Afonso d'Escragnolle Taunay (11 July 1876 - 20 March 1958) was a Brazilian writer and historian.

==Biography==
Afonso was born in the Palácio Rosado, the residence of Santa Catarina's governor. He was the only legitimate son of Alfredo d'Escragnolle Taunay, Viscount of Taunay, and Cristina Teixeira Leite (daughter of the Baron of Vassouras). He was the grandson of Félix Taunay, Baron of Taunay, and the great-grandson of the Count of Escragnolle, a French nobleman. He had one half-brother, João Pedro Nolasco, who was born in Paris and married a Basque woman, Maria de Lima.

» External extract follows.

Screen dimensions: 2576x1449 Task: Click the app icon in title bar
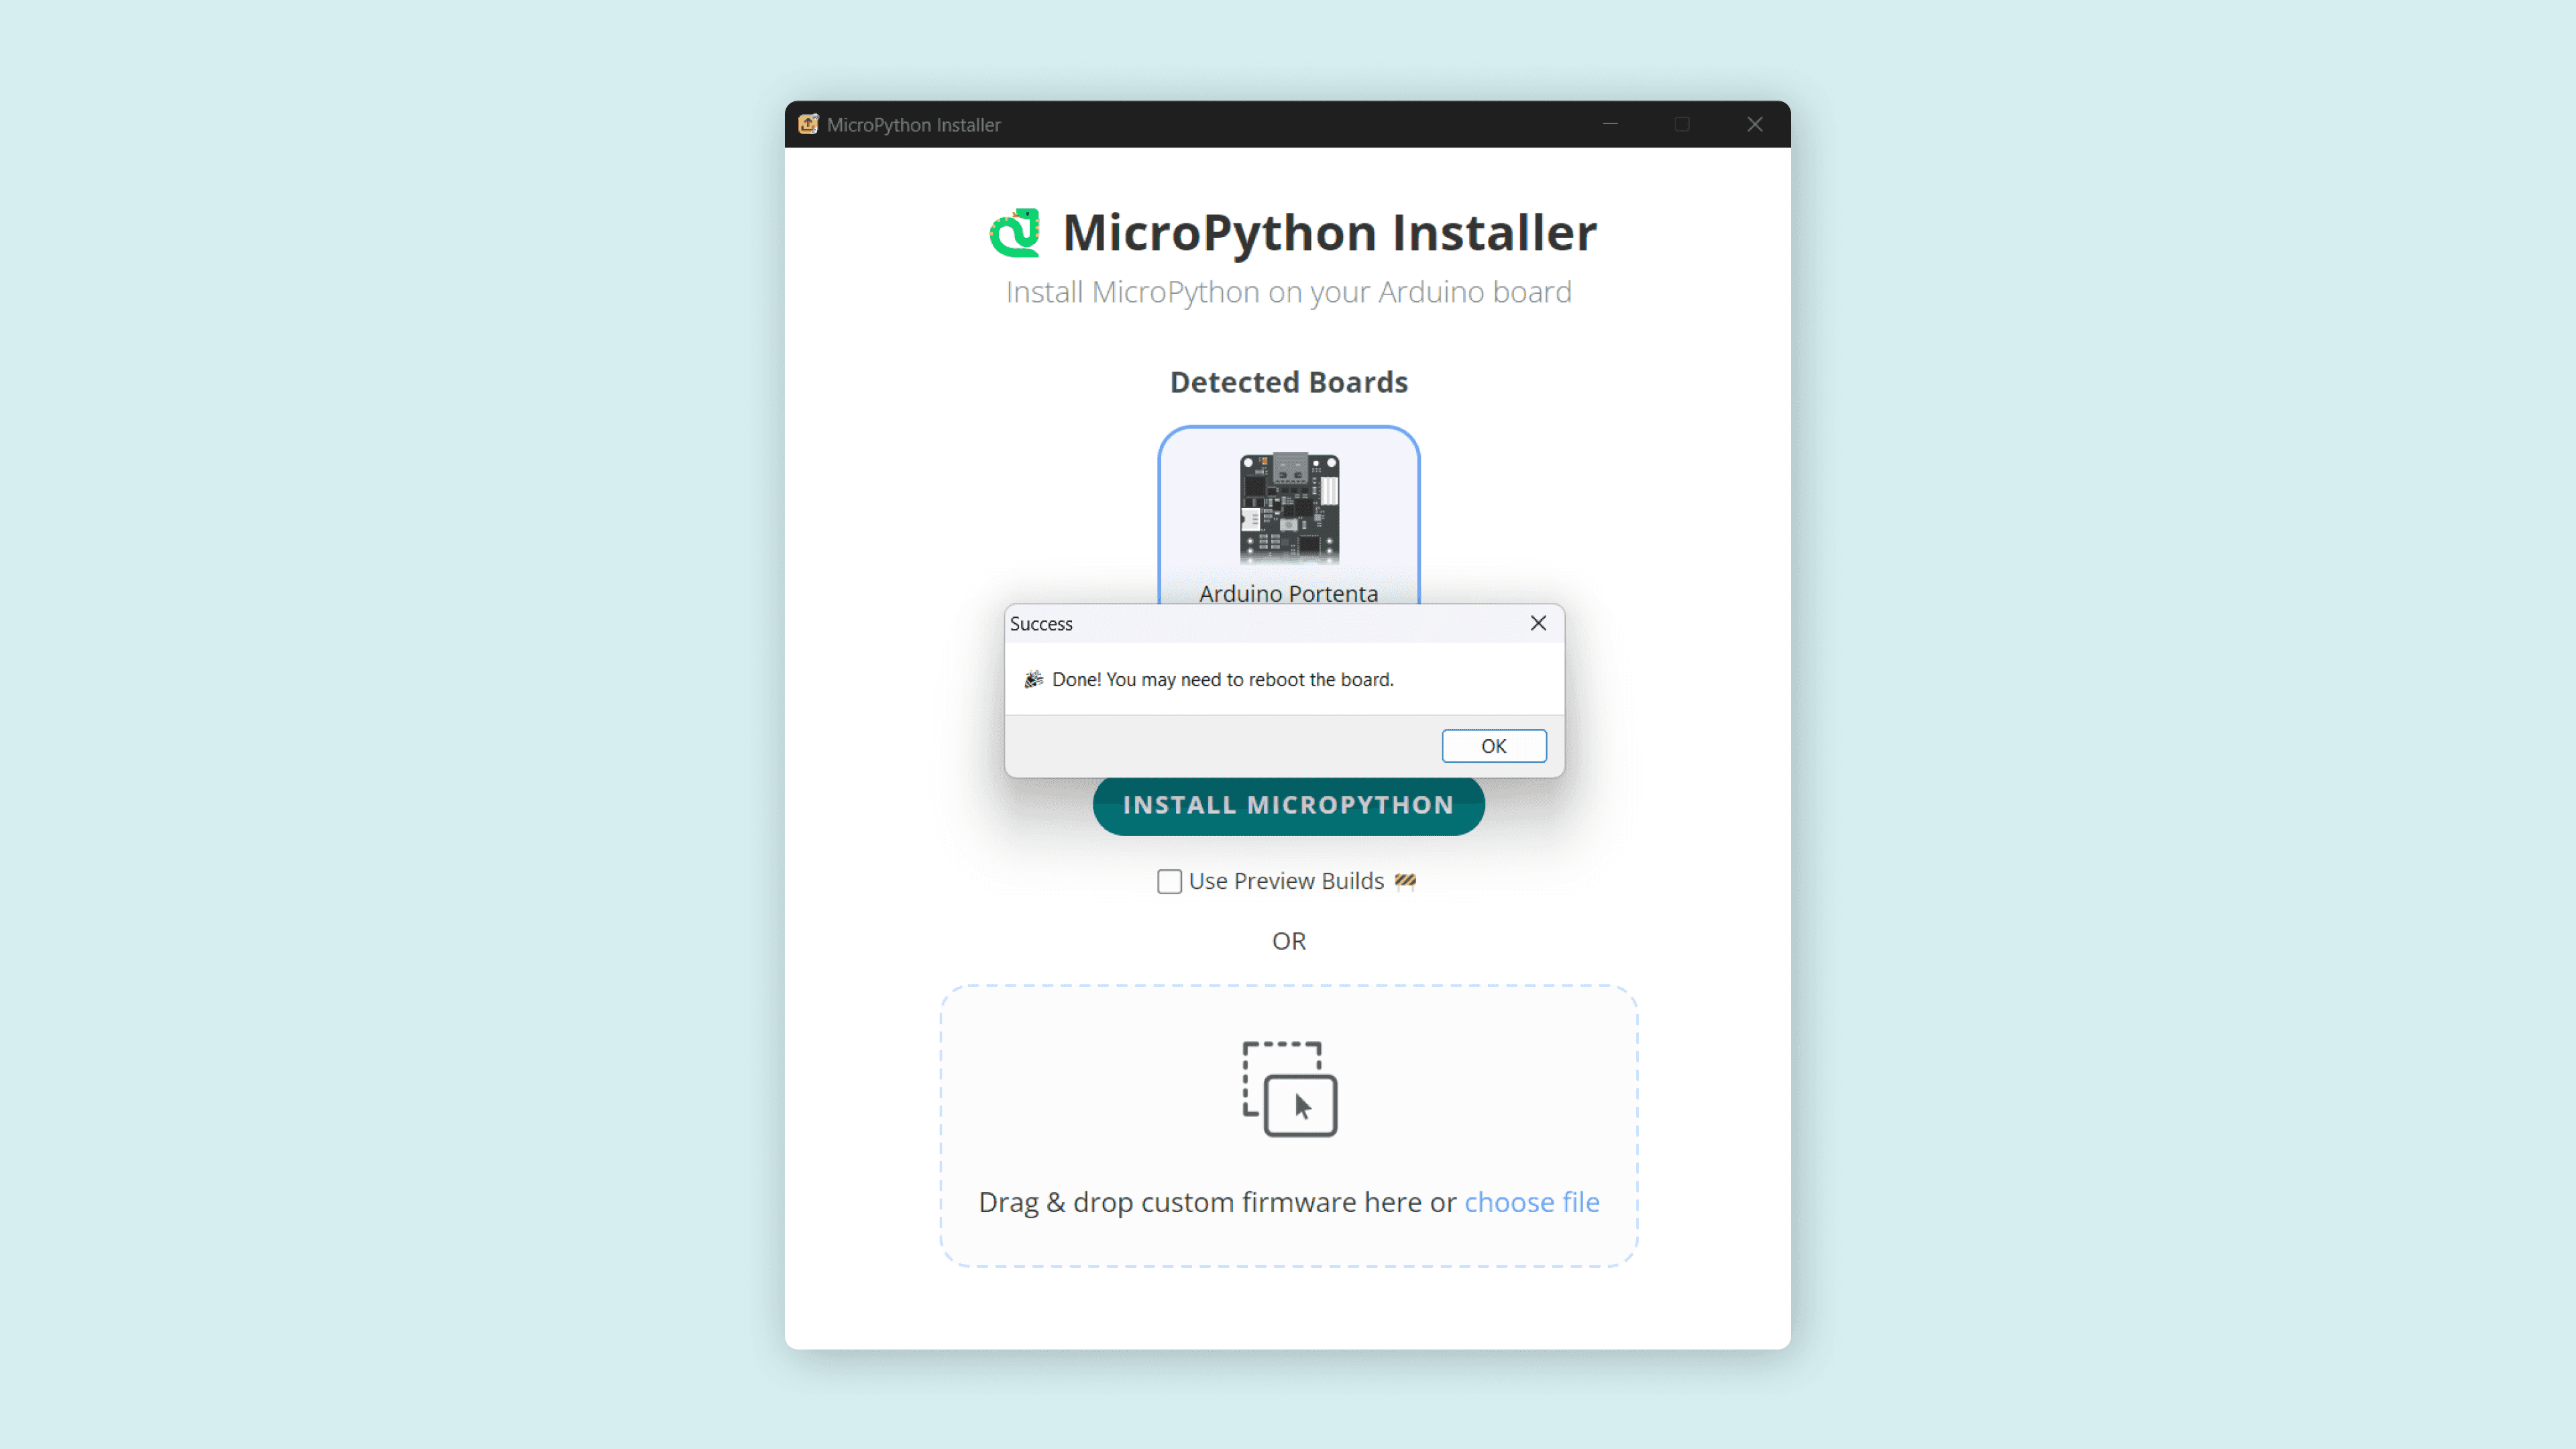tap(808, 124)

He graduated in civil engineering at the Polytechnic School of Rio de Janeiro, around 1900. He taught at Polytechnic School of São Paulo. He was the director of Museu Paulista (now Ipiranga Museum) from 1934 to 1937. He married Sara de Sousa Queirós, and had four children: Ana Queirós Taunay, Paulo Taunay, Augusto de Escragnolle Taunay and Clarisse Taunay.

He was a member of the Brazilian Academy of Letters and the Brazilian Historic and Geographic Institute.

Taunay is commemorated in the scientific name of a species of Brazilian lizard, Colobodactylus taunayi.